Hey everyone,
I'm working on a project on a codebook workspace where I need to pull a lot of fundamental data(322 fields) for various companies using their RICs via the Refinitiv Eikon API. The problem I'm facing is that the process is taking way too long, and I'm frequently running into gateway timeouts (Error code 2504).
- Long Processing Time: The entire process is very slow.
- Gateway Timeouts: Getting frequent gateway timeouts (Error code 2504), especially with larger batches.
EXPORT_FIELDS = [
"TR.F.TotRevPerShr(Curn=USD)",
"TR.F.SalesOfGoodsSrvcNet(Curn=USD)",
"TR.Revenue(Curn=USD)",
"TR.F.COGS(Curn=USD)",
"TR.F.COGSUNCLASSIF(Curn=USD)",
"TR.F.OpExpnTot(Curn=USD)",
"TR.F.SGATot(Curn=USD)",
"TR.F.EBITDANorm(Curn=USD)",
"TR.F.DeprDeplAmortTot(Curn=USD)",
"TR.F.RnD(Curn=USD)",
# 311 more fields...
]
ek.set_app_key('DEFAULT_CODE_BOOK_APP_KEY')

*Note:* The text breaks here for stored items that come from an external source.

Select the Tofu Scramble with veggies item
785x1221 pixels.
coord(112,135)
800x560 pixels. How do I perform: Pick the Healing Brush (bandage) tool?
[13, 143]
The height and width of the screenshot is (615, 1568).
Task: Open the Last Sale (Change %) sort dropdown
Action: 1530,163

def process_single_company(company):
max_attempts = 4
attempts = 0
while attempts < max_attempts:
try:
print(f"Fetching data for {company} (Attempt {attempts + 1})")
fundamentals_data, e = ek.get_data(
instruments=[company],
fields=["TR.RevenueActReportDate", "TR.F.StatementDate", *EXPORT_FIELDS],
parameters={
'SDate': '1940-01-01',
'EDate': datetime.now().strftime("%Y-%m-%d"),
'Frq': 'Y'
}
)
if e:
print(f"Error fetching data for {company}: {e}")
time.sleep(2) # Pause before retry
attempts += 1
continue
print(f"Saving data for {company}")
fundamentals_data.to_csv(file_pat
print(f"Finished processing for {company}. Moving to the next RIC.\n")
return
except Exception as e:
print(f"Failed to get market cap for {company} due to: {tb.format_exc()}")
attempts += 1
time.sleep(2)
for company in COMPANY:
process_single_company(company)
I tried:
- Batching the requests to process multiple companies or multiple fields at once.
- Processing fields one by one to handle local errors.
- Implementing rate limiting.
How can I speed up the process or maybe I am missing something and there is a better way to handle this amount of data? Or maybe any tips on how to better handle large volumes of data without hitting timeouts?
Thank you!